OBJECTIVES: To estimate the association between antenatal bowel dilation and postnatal small-bowel atresia in fetal gastroschisis and to establish a threshold at which the risk of adverse neonatal outcome increases.

METHODS: This was a retrospective cohort study of singleton gestations with an antenatal diagnosis of gastroschisis seen in our ultrasound unit from 2001 to 2010. We reviewed stored images from the last ultrasound examination before delivery, blinded to postnatal diagnoses and outcomes. Fetal intra- and extra-abdominal bowel dilation (IABD and EABD, respectively) and bowel-wall thickness were measured. Previously published definitions of bowel dilation, including > 6, > 10, > 14 and > 18 mm, were evaluated for association with the primary outcome of bowel atresia. The optimal threshold to define fetal bowel dilation was determined by evaluating the significance of association as well as test performance characteristics.

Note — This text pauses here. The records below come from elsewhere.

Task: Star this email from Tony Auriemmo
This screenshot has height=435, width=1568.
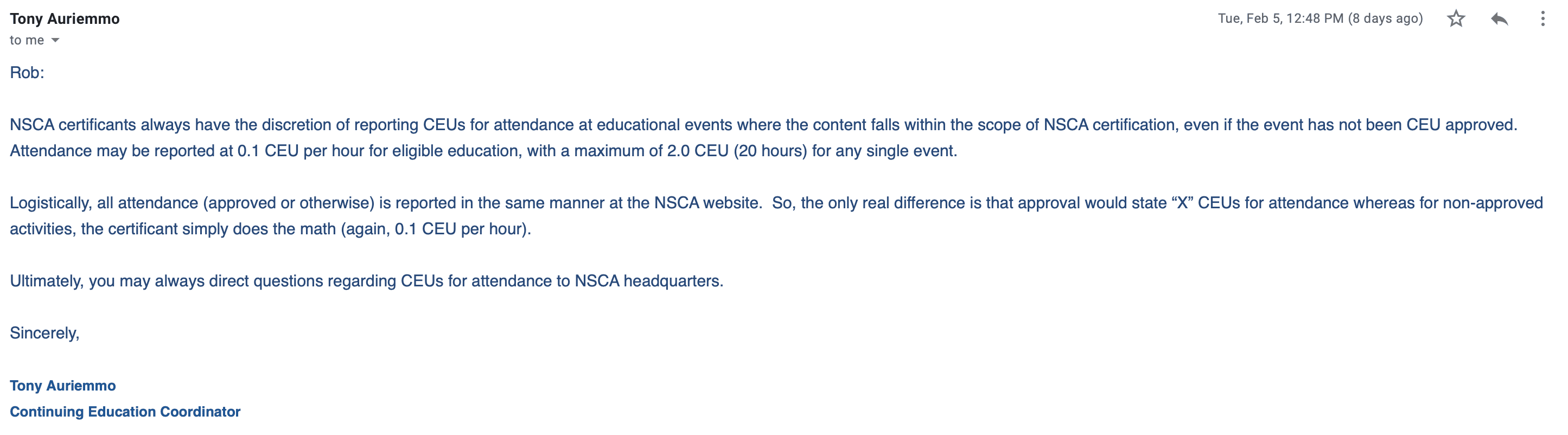Action: (x=1455, y=19)
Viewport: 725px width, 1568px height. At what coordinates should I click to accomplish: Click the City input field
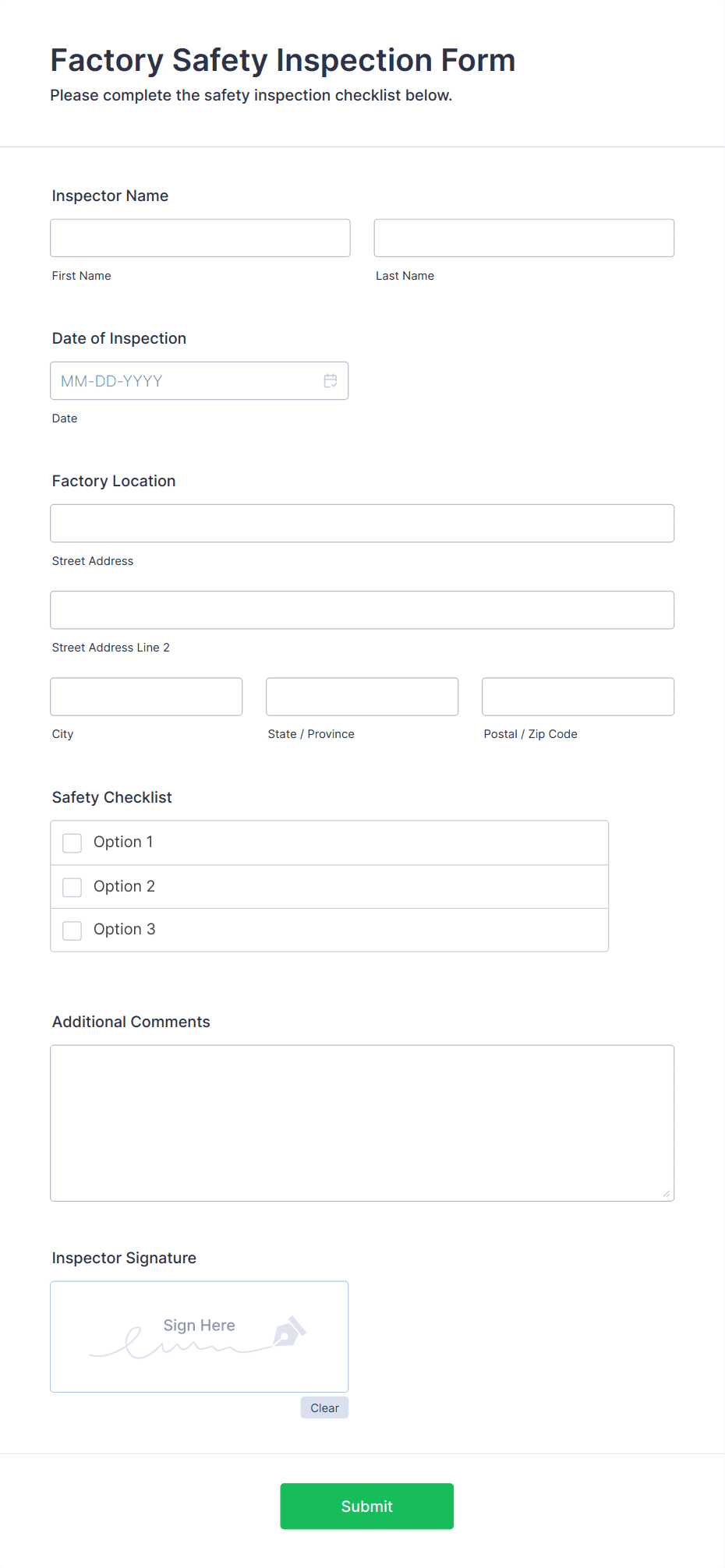(146, 696)
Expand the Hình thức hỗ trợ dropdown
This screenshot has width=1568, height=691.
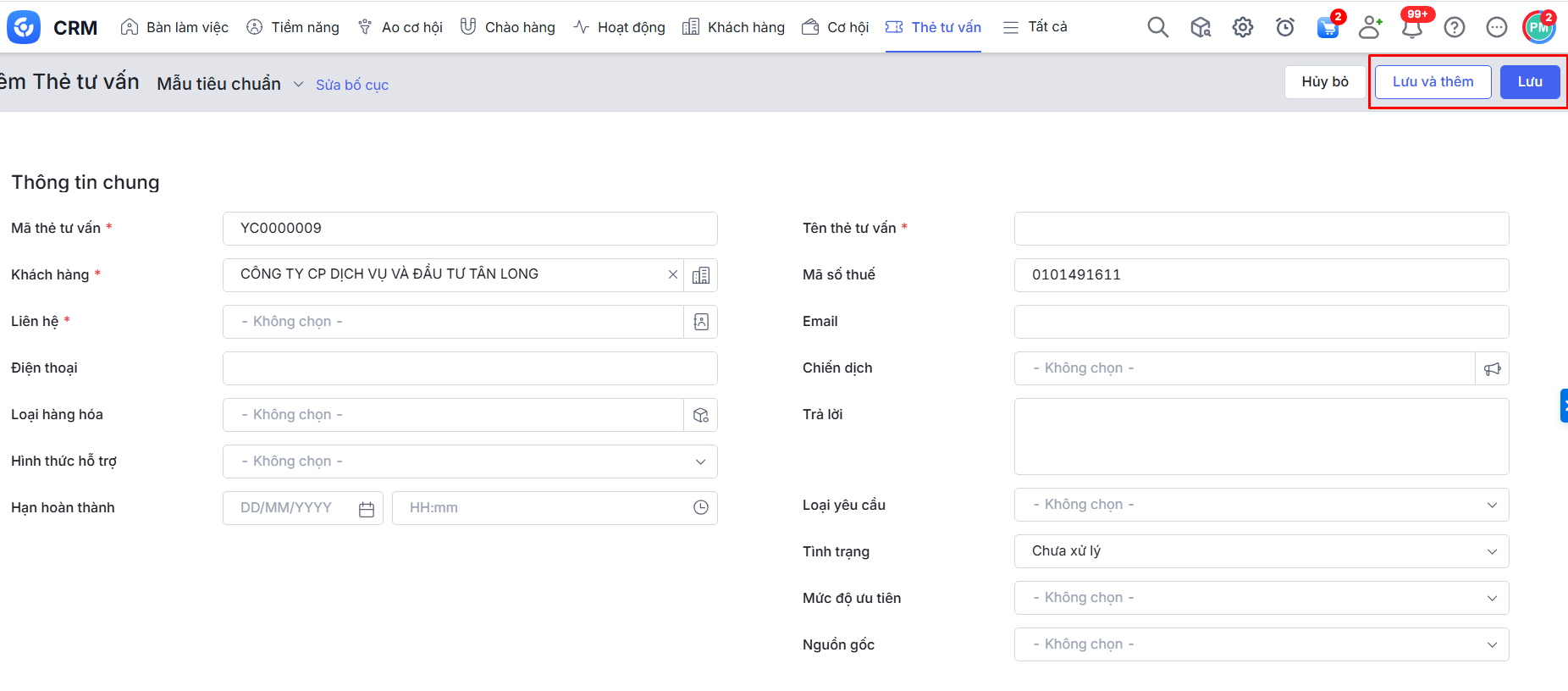700,462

RESULTS: Of 109 consecutive patients with fetal gastroschisis, there were four cases of intrauterine fetal demise and three neonatal deaths. Of the 94 live births with complete outcome data, 39 (41.5%) had measurable IABD. There were 14 (14.9%) cases of bowel atresia. Using a threshold of > 14 mm, IABD was significantly associated with an increased risk for bowel atresia (relative risk, 3.1 (95% CI, 1.2-8.2)) with a sensitivity of 57.1%, specificity of 75.0%, positive predictive value of 28.6% and negative predictive value of 90.9%. IABD > 14 mm was also associated with a significantly longer stay in neonatal intensive care unit. There was no significant association between EABD and bowel atresia at any of the thresholds evaluated.

CONCLUSION: IABD > 14 mm is associated with an increased risk for postnatal bowel atresia in fetal gastroschisis. This finding may be useful in counseling patients regarding the anticipated postnatal course for their neonate.